OK, so maybe this line of thinking doesn't offer so much positive for this communication range idea. But then again, I imagine that the 150 IQ people now a days tend to find themselves in situations where they are around other people of similar intelligence, so they don't suffer much from the "communication range" difficulties. Ironically, this did not apply to Grady Towers himself, as he worked as a security guard and seemingly died alone at age 55 (murdered on the job). This outcome is seemingly not so uncommon for people who get obsessed with their own hyper-intelligence.

Ending on a positive note, Towers was instrumental in showing that while mental health and intelligence go hand in hand in the right direction, there is seemingly a slight non-monotonic effect here, such that the very bright people feel more loneliness. This was found in the Terman sample, and also later in the SMPY (by my recollection of this talk, but the pattern wasn't so clear). I imagine that this concern will be less of a worry in modern samples because it is so much easier with the internet and large connected populations to find someone as smart as yourself. If you are on the internet and cannot find someone smart enough to talk to, you are either a confirmed genius, or more likely, should to talk to a psychiatrist.

Conclusions

  • There is an idea of a communication range or zone of tolerance, variously attributed to Arthur Jensen, Leta Hollingworth and probably others, but which really was promoted by Grady M. Towers, a Mensa-type with mental problems. The idea is that you cannot talk effectively or connect properly with other humans outside some IQ range (20-30).

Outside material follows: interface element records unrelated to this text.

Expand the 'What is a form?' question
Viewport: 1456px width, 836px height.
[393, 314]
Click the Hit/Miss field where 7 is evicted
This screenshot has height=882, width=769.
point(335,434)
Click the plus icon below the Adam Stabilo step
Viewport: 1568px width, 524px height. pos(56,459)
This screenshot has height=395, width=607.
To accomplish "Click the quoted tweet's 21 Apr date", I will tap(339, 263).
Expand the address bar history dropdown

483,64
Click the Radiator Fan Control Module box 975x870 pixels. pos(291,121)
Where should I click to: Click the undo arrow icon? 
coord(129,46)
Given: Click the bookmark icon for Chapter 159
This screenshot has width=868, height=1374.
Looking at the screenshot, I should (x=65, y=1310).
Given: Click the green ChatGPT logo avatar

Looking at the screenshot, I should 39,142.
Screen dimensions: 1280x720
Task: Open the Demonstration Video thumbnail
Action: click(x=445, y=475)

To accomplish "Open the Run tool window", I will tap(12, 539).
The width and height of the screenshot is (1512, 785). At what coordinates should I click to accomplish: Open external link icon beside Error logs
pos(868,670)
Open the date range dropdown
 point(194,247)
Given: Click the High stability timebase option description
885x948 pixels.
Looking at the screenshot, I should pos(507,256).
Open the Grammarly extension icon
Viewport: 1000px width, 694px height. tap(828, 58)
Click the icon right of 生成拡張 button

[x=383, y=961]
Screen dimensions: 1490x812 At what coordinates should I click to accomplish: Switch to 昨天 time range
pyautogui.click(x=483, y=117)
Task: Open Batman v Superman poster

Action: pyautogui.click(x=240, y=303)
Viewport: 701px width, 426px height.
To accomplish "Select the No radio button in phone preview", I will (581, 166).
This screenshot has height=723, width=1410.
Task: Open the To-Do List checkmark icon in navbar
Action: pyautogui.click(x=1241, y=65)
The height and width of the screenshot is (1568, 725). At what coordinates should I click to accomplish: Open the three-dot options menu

  • Evidence for this claim is scant and pretty weak. Best case is a study of business leaders showing a non-monotonic effect of intelligence on some aspects of perceived (subordinate-rated) leadership ability.

  • But it is true that people cluster by intelligence. We knew that already. This is just a special case of social homophily, or assortative mating in terms of dating. Birds of a feather flock together. I'm sure a typical gifted person will have trouble relating to average intelligence people, but fortunately, it is pretty easy to find other smart people these days.

  • In the Terman sample (very old!), the very bright people had somewhat more loneliness and social adjustment issues the smarter they were, probably related to their inability to find friends back then.

  • If you think you are very, very smart, and can't relate to others, and think everybody is too stupid to talk to, the problem doesn't have much to do with intelligence, but with your other issues.


 

 
 



 

2 comments:

Anonymous said...

When are you gift a person? Good understand any of this and probably not but if you have them when you’re really trying to say is, don’t try to explain things to other people who are below your intelligence they will not be able to understand you as simple as that.

Anonymous said...

I USED TO have a tremendous capacity to remember things.Now I have the same tremendous capacity to forget them.Memory has a lot to do with intelligence--retaining knowledge--see "Jeopardy" contestants.


It isn't Alzheimers--yet--and my mom's gerontologist doctor,10 years ago said that neither one of us would ever get dementia(I used to take my mom to her appointments and all three of us would discuss things afterwards.)

She was totally correct about my mom.

But expecting a doctor to go 2 for 2 on predictions is asking a lot.